The geographically sorted sampler is a common pro gramming rationale in contemporary music. Where repertory often seems chosen principally to keep the stage crew busy, titles like the classic “Music From Both Sides of the Atlantic” give an illusion of purpose.

The Los Angeles Philharmonic New Music Group offered another such program Monday night at the Japan America Theatre. Probably to nobody’s surprise, “Music From the Midwest” turned out to be by male academics, representing the universities of Michigan, Indiana and Illinois.

Innocuous introductions by series director John Harbison gave no cause to believe that a compositional force peculiar to the region would be evident. The music, at least, proved strong and vibrant.

If not exactly the brave new world of microtones that Harbison touted, John Eaton’s song cycle “Ars Poetica” is full of interesting new sounds in the accompaniment. More important, he deploys those sounds to expressive purpose.

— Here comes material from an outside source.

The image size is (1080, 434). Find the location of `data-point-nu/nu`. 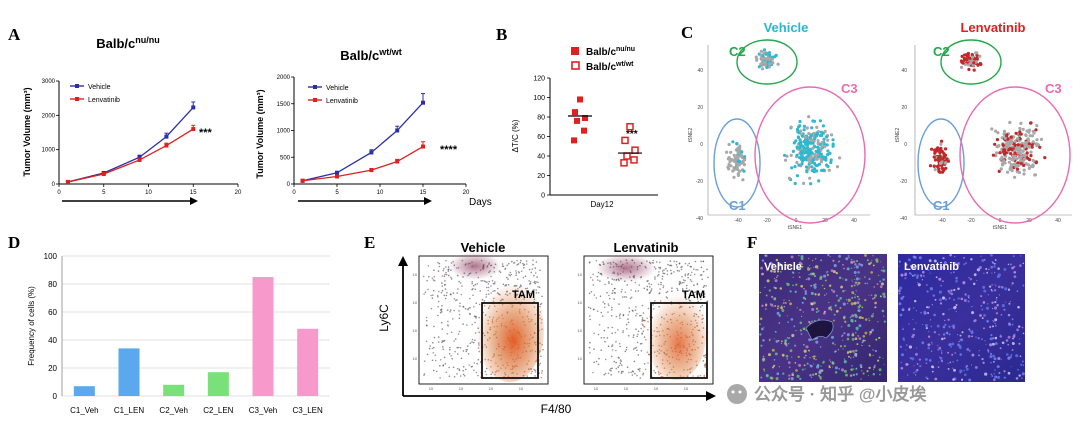

data-point-nu/nu is located at coordinates (575, 112).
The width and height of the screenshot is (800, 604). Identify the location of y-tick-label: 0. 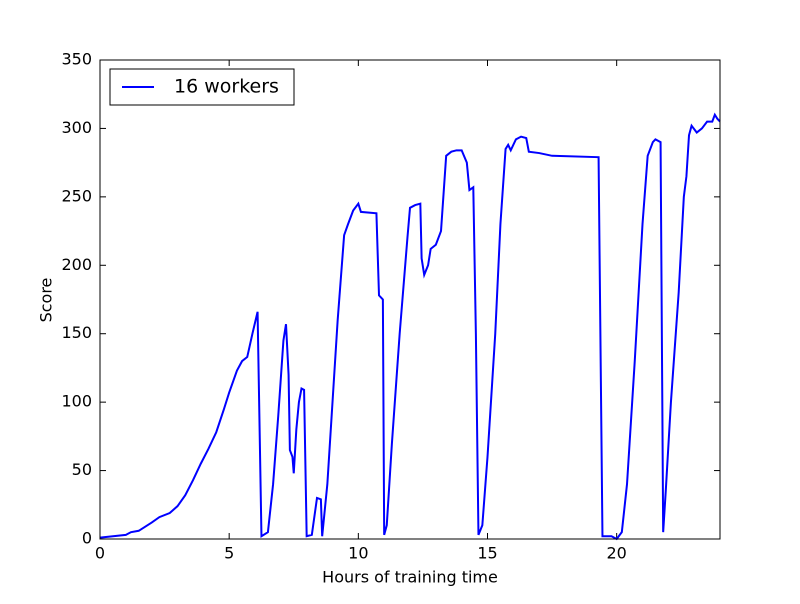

Eaton cut the overwrought, text-fracturing vocal line, however, from common cloth. The word painting, the wide leaps, the phonetic division of words and the histrionic melismas rendered Yeats’ poetry into little units of ritual passion.

Mezzo-soprano Nelda Nelson, Eaton’s wife, sang capably, with heavy drama and a wide vibrato. Conductor Daniel Kessner elicited tight, supportive ensemble work from flutist Diane Alancraig, harpist Lou Anne Neill and cellist Daniel Rothmuller in the West Coast premiere of the piece.

Kessner persuaded a larger ensemble to play with equal flair and precision in Salvatore Martirano’s “Thrown.” Composed for the 1984 Olympic Arts Festival, “Thrown” alludes to jazz, Sousa, Stravinsky and Schoenberg while maintaining its own slightly chaotic identity.

The structural blocks of “Thrown” are clearly articulated, but it is most stimulating in its virtuoso instrumental interplay. Alancraig, clarinetist Lorin Levee, trumpeter Mario Guarneri, trombonist Ralph Sauer, bass trombonist Donald Waldrop and percussionist Mitchell Peters gave it a bravura account, well focused by Kessner.


Instrumental brilliance, within the traditional parameter of nimble fingers and bows, also proved the principal attraction of Fred Lerdahl’s “Waltzes.” These 12 varied dances are as tonal and accessible as promised, though not the sort of thing to inspire anyone to try out the box step they learned at Cotillion.

There is considerable nostalgic sentiment in the slower Waltzes, as well as dizzying perpetual motion in the up-tempo numbers. Violinist Mark Kashper, violist Dale Hikawa, Rothmuller and bassist Dennis Trembly provided a light, nicely balanced reading of this entertainment.

William Albright’s serious “Sphaera” was entrusted to the ever-authoritative hands of pianist Zita Carno, backed by a multi-channel, computer-generated tape. Albright intends a spiritual element to the work, but his referents are either too abstract or too personal to be easily heard.

The taped sounds emanating from the four corners of the hall add the “superhuman” dimension the composer called for without elevating the music above a moody soundscape. Carno handled her orotund part easily, including modest inside-the-piano manipulations.